As Chollet notes, a crucial part of any AGI test is solving novel problems that are not just templated versions (or shallow combinatins) of things the wanna-be AGI has been trained on, so for both of above tests this is key.
AGI can add 1+1 correctly, but an ability to do that is not a test for AGI.
"Absence of evidence is evidence of absence."
Presumably you would call this a simple logical fallacy for the same reason, but a little reflection would show that in many cases such a statement is true! It depends on context, in this case your estimate of how well your search covered the possible search space.
Evidence is a continuous variable - things can be weak evidence, strong evidence... There's a whole spectrum.

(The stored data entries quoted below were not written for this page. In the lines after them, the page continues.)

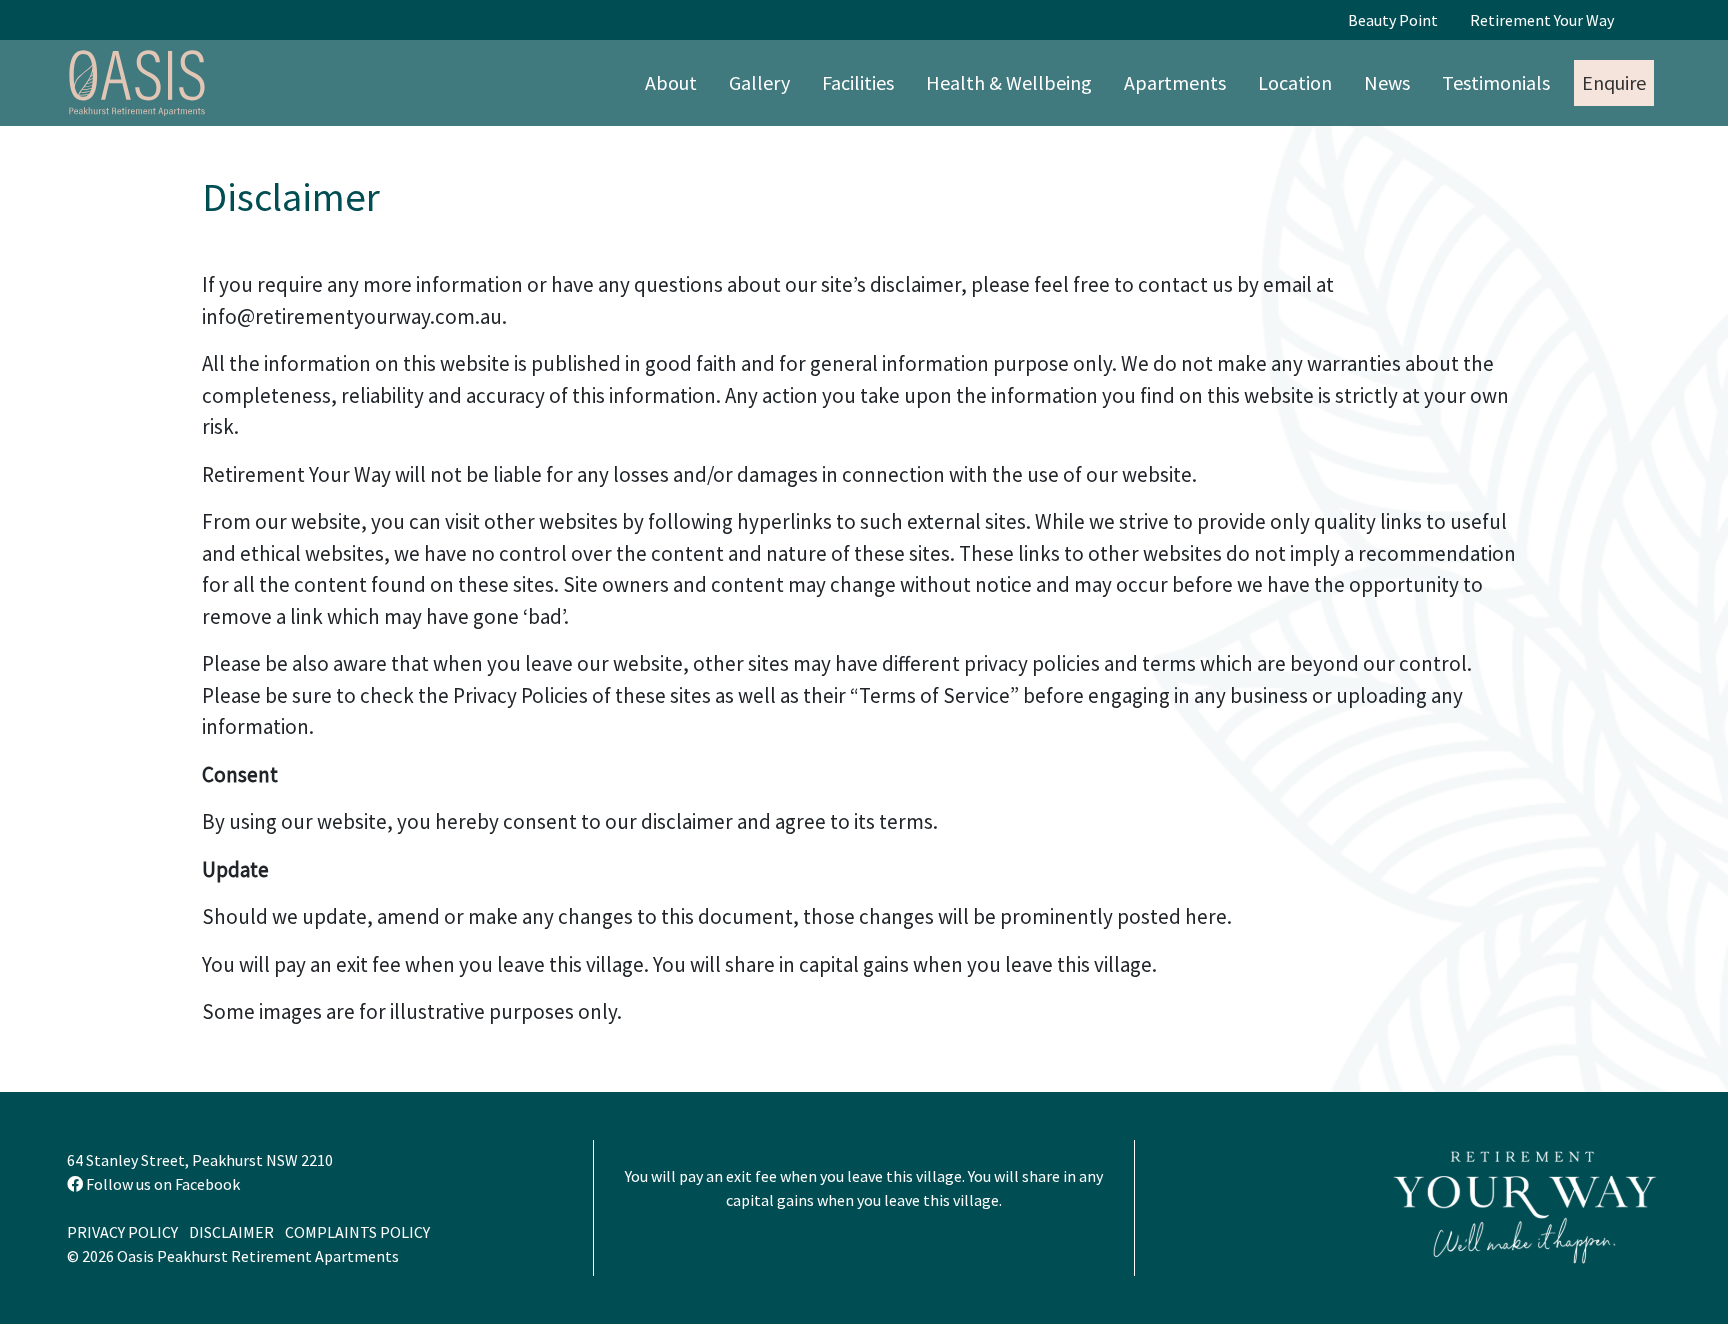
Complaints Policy (357, 1232)
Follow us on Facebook (161, 1184)
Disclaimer (231, 1232)
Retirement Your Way (1542, 20)
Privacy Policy (122, 1232)
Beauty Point (1393, 20)
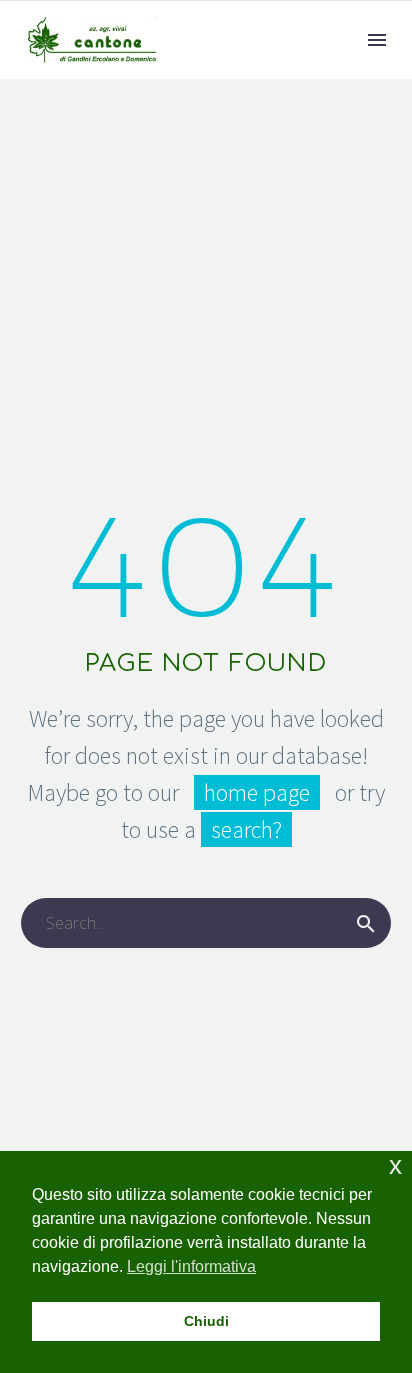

I just take issue with statements like "X is zero evidence of Y" because often you can do a lot better than that with the information at hand.
So, just because a human can't do something, or struggles to do it, doesn't mean that the task requires a huge IQ or generality - it may just require a lot of compute/memory, such as DeepBlue playing chess.
In the case in point of these ARC puzzles, they are easy for a human, so "absense of evidence" doesn't even apply, and it's worth noting that one could also brute force solve them by trying all applicable solution techniques (as indicated by the examples and challenge description) in combinatorial fashion, or just (as Chollet notes) generate a massive training set and train an LLM on it, and solve them via recall rather than active inference, which again proves nothing about AGI.
The point of the ARC challenge is to encourage advances in active inference (i.e. reasoning/problem solving), which is what LLMs lack. It's HOW you solve them that matters if you want to show general intelligence. Even in the realm of static inference, which is what they are built for, LLMs are really closer to DeepBlue than something intelligent - they brute force extract the training set rules using gradient descent. The interesting thing is that they have any learning ability at all (in-context learning) at inference time, but it's clearly no match for a human and they are also architecturally missing all the machinery such as working memory and looping/iteration to perform any meaningful try/fail/backtrack/try-again (while learning the whole time) active inference.
It'll be interesting to see to what extent pre-trained transformers can be combined with other components (maybe some sort of DeepBlue/AlphaGo MCTS?) to get closer towards human-level problem solving ability, but IMO it's really the wrong architecture. We need to stop using gradient descent and find a learning algorithm that can be used at inference time too.
But in general I agree about active inference. Clearly there is something missing there.
Doing alpha-go style MCTS would be interesting but how would you approach training the policy and value net? It's not like we can take snapshots of people's thought processes as they read text in the same way you can perform arbitrary rollouts of your game engine.